Action: pchampin to remove the "Taylor-Burton" example from the PR
Publishing a final report
pchampin: We have a couple of other minor PRs. That's all we have left for PRs, and it would be nice to be able to publish at least another public draft if not a final report.
… I was expecting to have another call in two weeks unless people it's too close to Christmas.
<rivettp> 17th is fine for me
<ora> I can do 17th
<fabio_vitali> Just wondering if it makes sense to use the occurrence pattern as a way not only to count occurrences of the same triple in different datasets, but to evaluate different levels of confidence different people may have about the same statement
AndyS: How do we declare ourselves finished? (by publishing the report)
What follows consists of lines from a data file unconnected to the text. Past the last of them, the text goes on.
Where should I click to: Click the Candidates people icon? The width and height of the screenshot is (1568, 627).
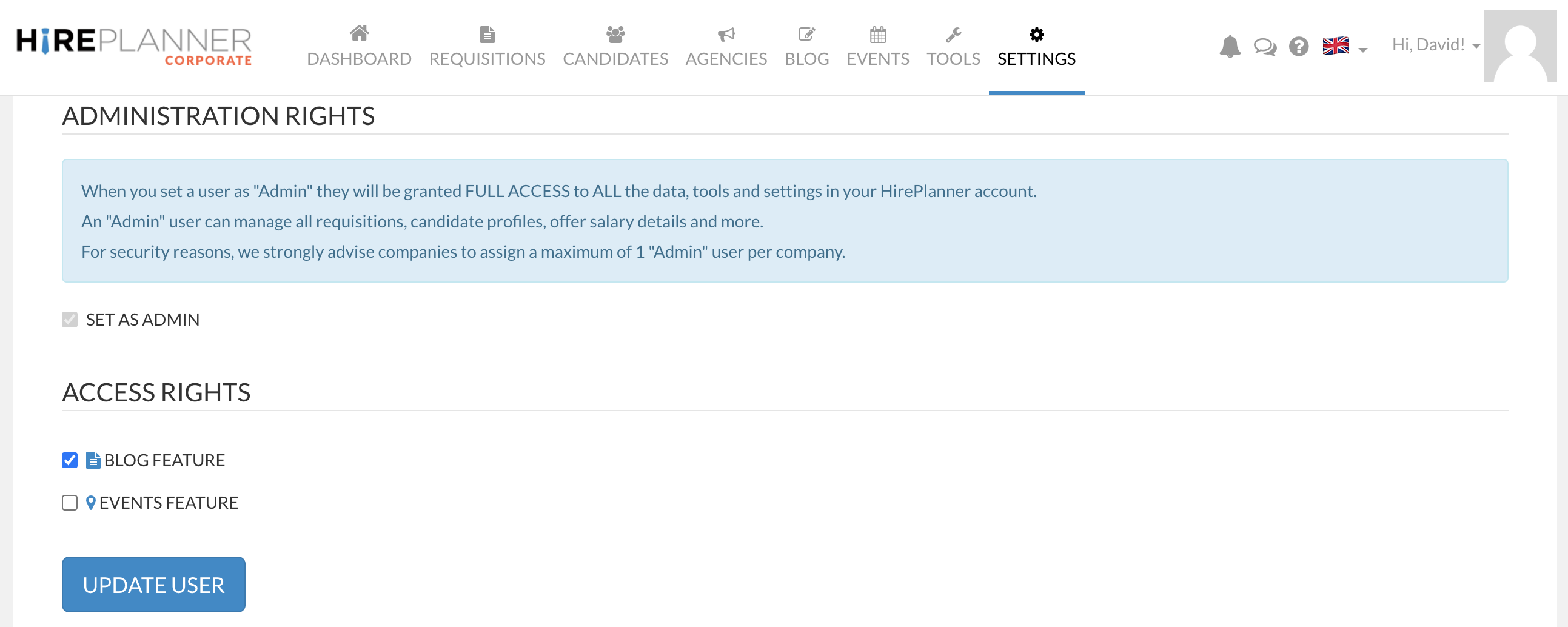click(x=615, y=35)
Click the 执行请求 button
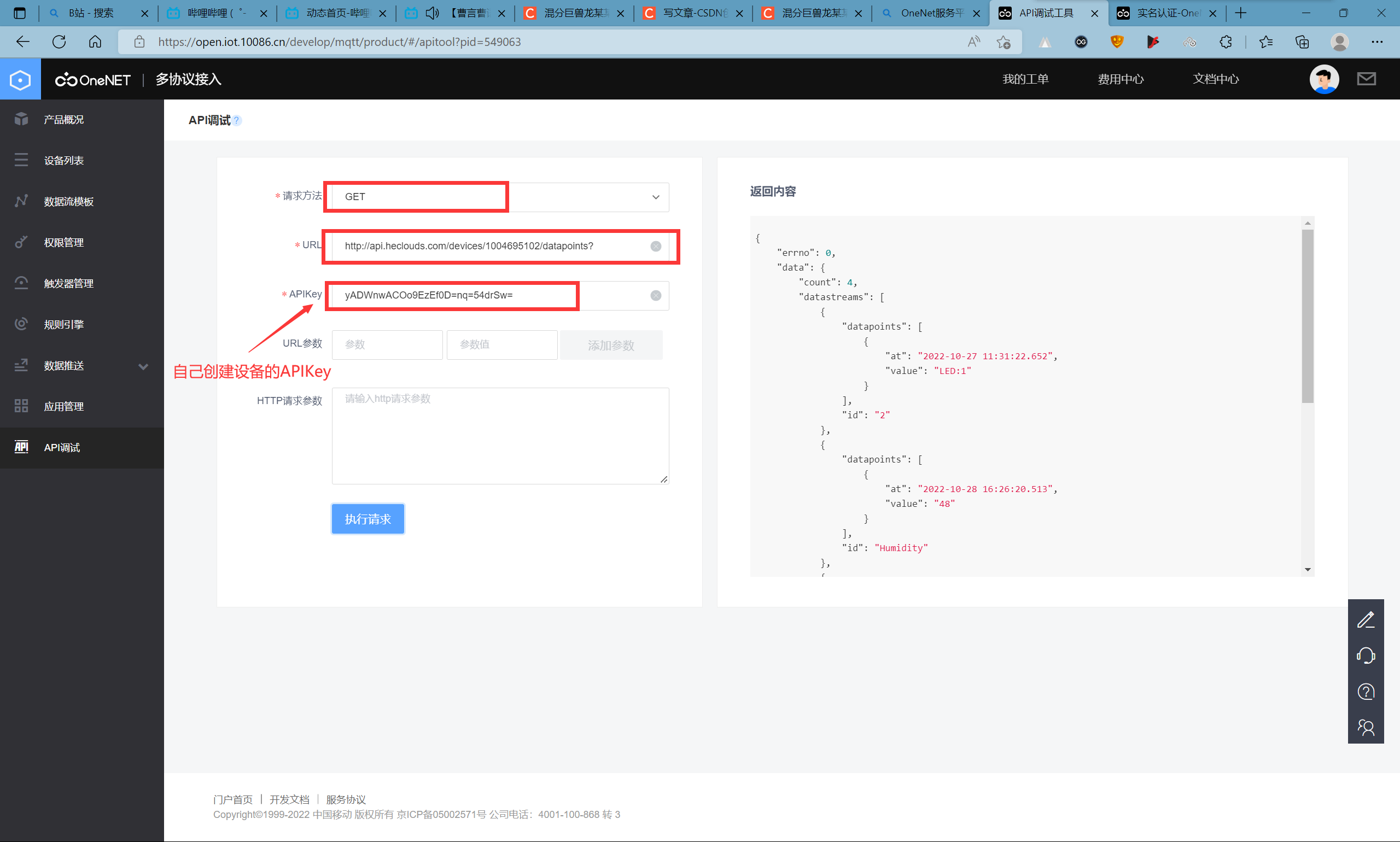The height and width of the screenshot is (842, 1400). [368, 518]
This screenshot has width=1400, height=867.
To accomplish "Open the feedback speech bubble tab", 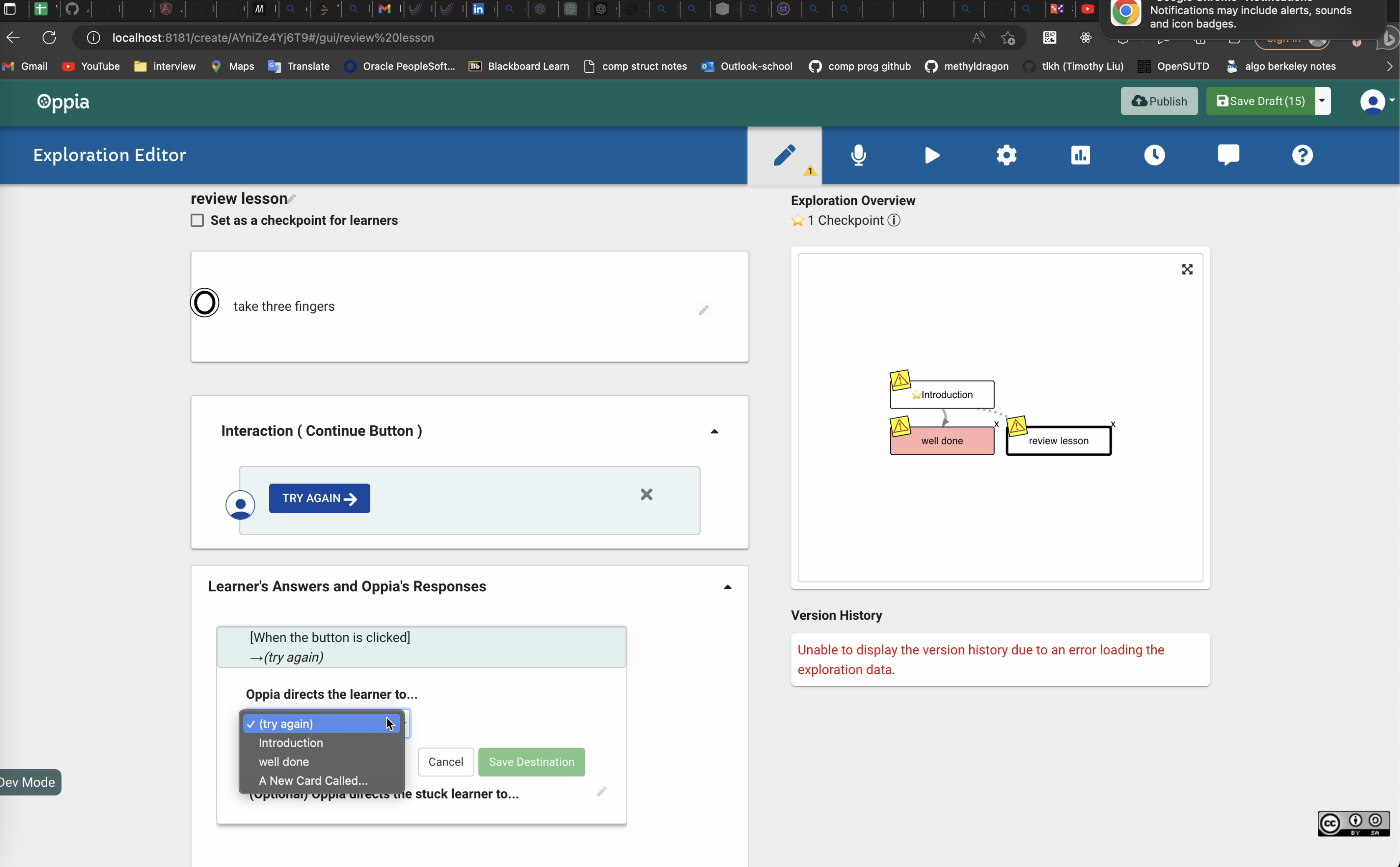I will click(1228, 155).
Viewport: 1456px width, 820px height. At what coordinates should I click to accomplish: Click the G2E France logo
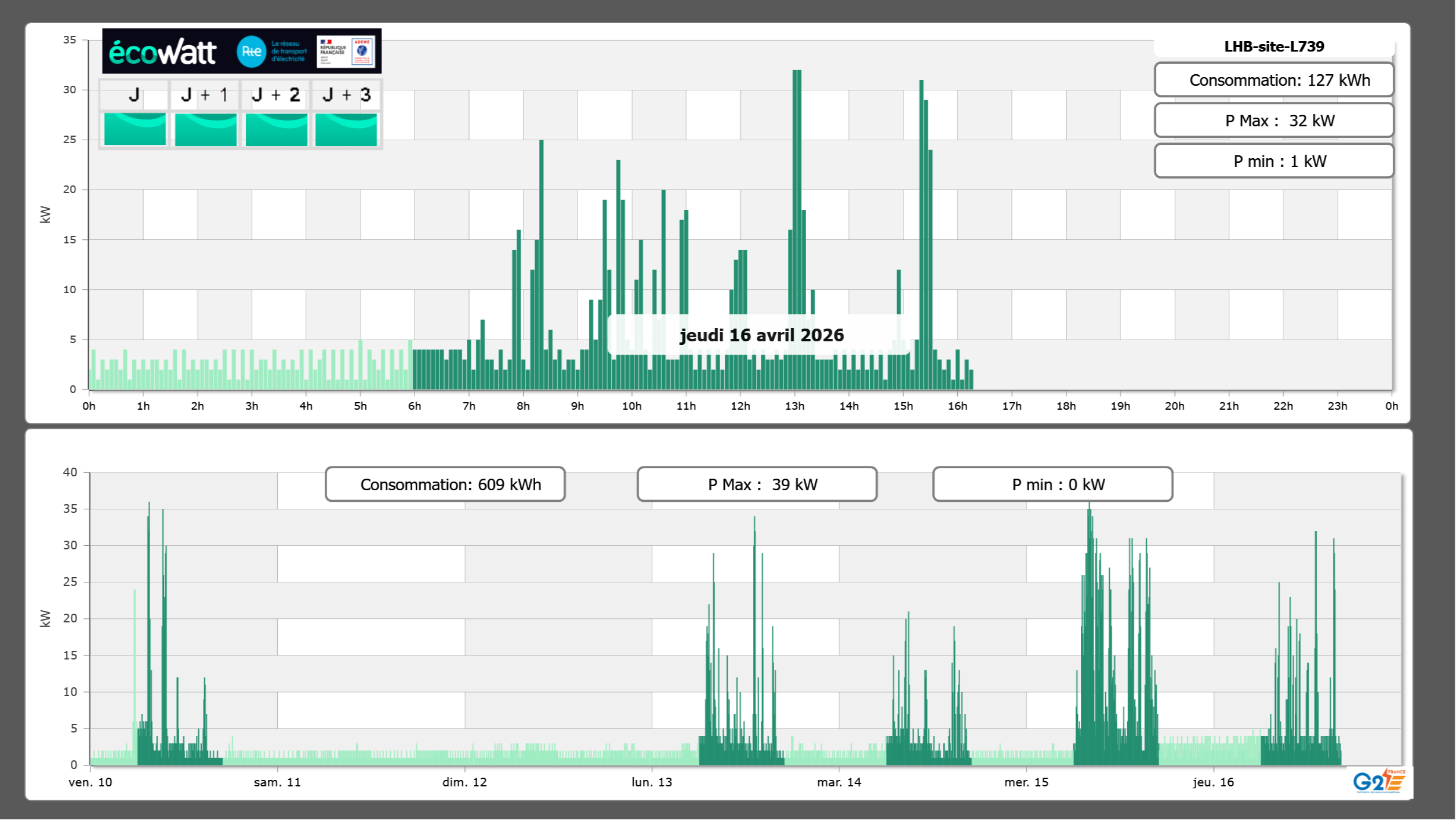1379,781

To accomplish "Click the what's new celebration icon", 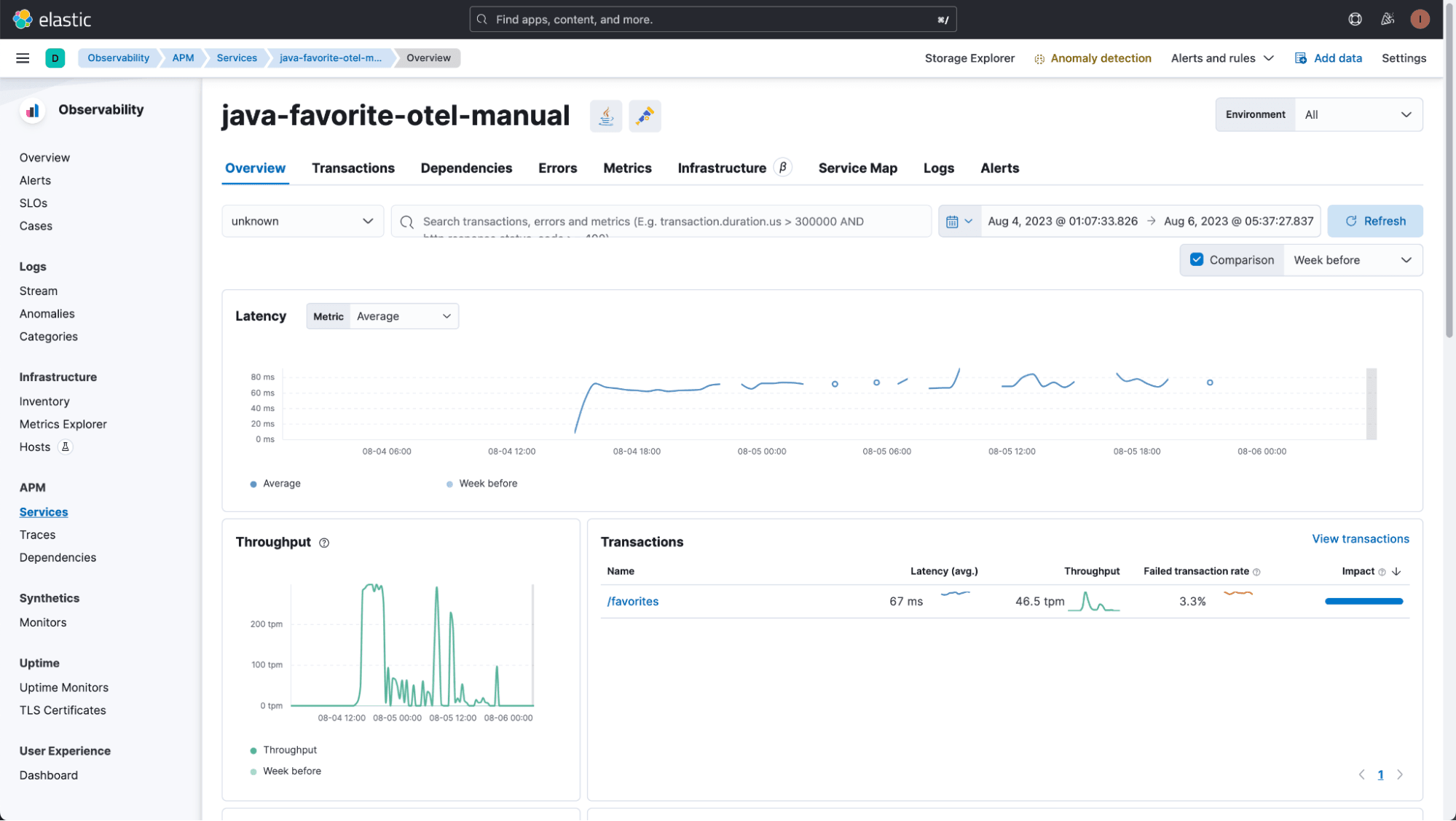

pchampin: We might still meet to discuss the charter or blog post, but after the final report we can claim success.
AndyS: Further issues can then point to the WG.
pchampin: So, we have two more weeks to iron up the pending PRs. Other than the example, it's mostly editorial.
<pchampin> PROPOSED: handle the remaining PRs until the next call (2021-12-17) and publish a final report then
<gkellogg> +
<pchampin> +1
<olaf> +1
<fabio_vitali> +1
<ora> +1
<AndyS> +1
ora: what do we do about remaining issues?
<fabio_vitali> I got to go. See you on the 17th
pchampin: These issues are explicitly things that are open discussions.
<pchampin> is:issue is:open -label:discussion -label:use-case -label:later
pchampin: I'll ping Peter on #220, but it could be labeled "discussion" as we're not likely to change anything now.